> DOCUMENT SEGMENT:
================
My relationships, therefore, were based on making counter-accusations, demands, complaints, and avoiding conversations altogether. In fact, these “tactics” were not helpful. Thus, I realized that if I do not change the mentality of always trying to be right in an argument, I will destroy many more relationships. Now I understand that it is necessary for me to focus on improving my listening and communication behaviors.
However, one element about Petersen’s book that bothers me is the level of maturity and responsibility that is expected from me. In the process of growing up, I developed certain habits, but Petersen’s book, demands to an extent, a change in me. I am slightly hesitant to accept the effectiveness of the TLC in helping me to alter my listening skills. I feel that my habits will take more than cards to change totally. However, I am appreciative of Petersen’s advice not to be defensive, accusatory, or interruptive during a conversation. If I could change my habits, I bet I would be a better friend, a better partner, and a better parent in the future.
My main goal is to increase the level of consciousness in my arguing and listening behavior. After reading Petersen’s book and correlating it with my personal listening skills, I realize that I need to improve my focus while listening. When I am not defending myself, I barely pay attention to the conversation. I am physically present, but sometimes I can barely tell what one is saying. I will train myself to be more patient when others are talking to me before I reply. Healthy relationships are destroyed by the notion of some parties winning (Petersen, 2007).
Thus I will make efforts to remember that in the relationships all parties are equal. For instance, my friends and I have acquired a habit of arguing for the sake of winning, but I will try to change my approach. Discomfort, as is explained by Petersen, is part of a listener’s territory. Therefore, I will gradually, surrender to my opponents to become a better person overall.
One particular technique that will help me is acknowledging and addressing the common “thud” feeling of always being hurt and needing to justify and defend myself, as well as suppressing the desire to always win. I realize that one reason, why I react the way I do, is because I let my emotions take preeminence without considering logic. This is what Petersen refers to as the Flat-Brain Tango (Petersen, 2007). I will work towards listening more attentively, meditating, and choosing my words more carefully. I can hurt people’s feelings because of a lack of consideration for the words I use. It happens especially often when an argument seems to be placing me at fault. If I can learn not to use my “stomach” while responding to an argument, I will become a better person.
================
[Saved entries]
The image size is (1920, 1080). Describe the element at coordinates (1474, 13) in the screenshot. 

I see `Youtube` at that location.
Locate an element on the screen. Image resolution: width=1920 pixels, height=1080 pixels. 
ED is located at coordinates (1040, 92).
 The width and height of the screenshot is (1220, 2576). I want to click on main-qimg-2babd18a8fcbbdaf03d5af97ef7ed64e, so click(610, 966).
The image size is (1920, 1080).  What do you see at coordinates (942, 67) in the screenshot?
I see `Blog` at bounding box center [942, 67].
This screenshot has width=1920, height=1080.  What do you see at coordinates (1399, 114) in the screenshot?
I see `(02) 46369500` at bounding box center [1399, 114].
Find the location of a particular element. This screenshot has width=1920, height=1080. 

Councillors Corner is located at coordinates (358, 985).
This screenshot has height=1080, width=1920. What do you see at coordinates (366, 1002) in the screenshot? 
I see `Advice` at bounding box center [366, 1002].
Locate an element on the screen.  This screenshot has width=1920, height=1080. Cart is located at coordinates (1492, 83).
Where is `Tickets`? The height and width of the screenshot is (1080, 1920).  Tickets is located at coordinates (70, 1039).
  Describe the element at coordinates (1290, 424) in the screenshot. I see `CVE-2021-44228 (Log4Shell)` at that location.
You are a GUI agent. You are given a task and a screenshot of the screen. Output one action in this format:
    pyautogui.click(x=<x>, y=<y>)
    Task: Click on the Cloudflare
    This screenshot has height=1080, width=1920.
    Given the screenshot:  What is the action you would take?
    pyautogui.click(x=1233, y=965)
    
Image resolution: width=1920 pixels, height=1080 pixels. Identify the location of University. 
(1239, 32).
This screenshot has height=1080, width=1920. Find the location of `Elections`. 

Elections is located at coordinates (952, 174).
================
> EXPLORE THE MATERIAL:
**A)** Answer these questions about the essay on listening habits:
(i) What name does Petersen give to letting emotions take preeminence without considering logic?
(ii) According to Petersen, what is part of a listener's territory?
(iii) What notion destroys healthy relationships?
**B)** Output the part of the essay that opens with the words containing "My main goal" and closes with "winning (Petersen, 2007).".
None of these lines are needed.

> LIST OF SOLUTIONS:
**A)**
(i) The Flat-Brain Tango
(ii) Discomfort
(iii) The notion of some parties winning

**B)**
My main goal is to increase the level of consciousness in my arguing and listening behavior. After reading Petersen’s book and correlating it with my personal listening skills, I realize that I need to improve my focus while listening. When I am not defending myself, I barely pay attention to the conversation. I am physically present, but sometimes I can barely tell what one is saying. I will train myself to be more patient when others are talking to me before I reply. Healthy relationships are destroyed by the notion of some parties winning (Petersen, 2007).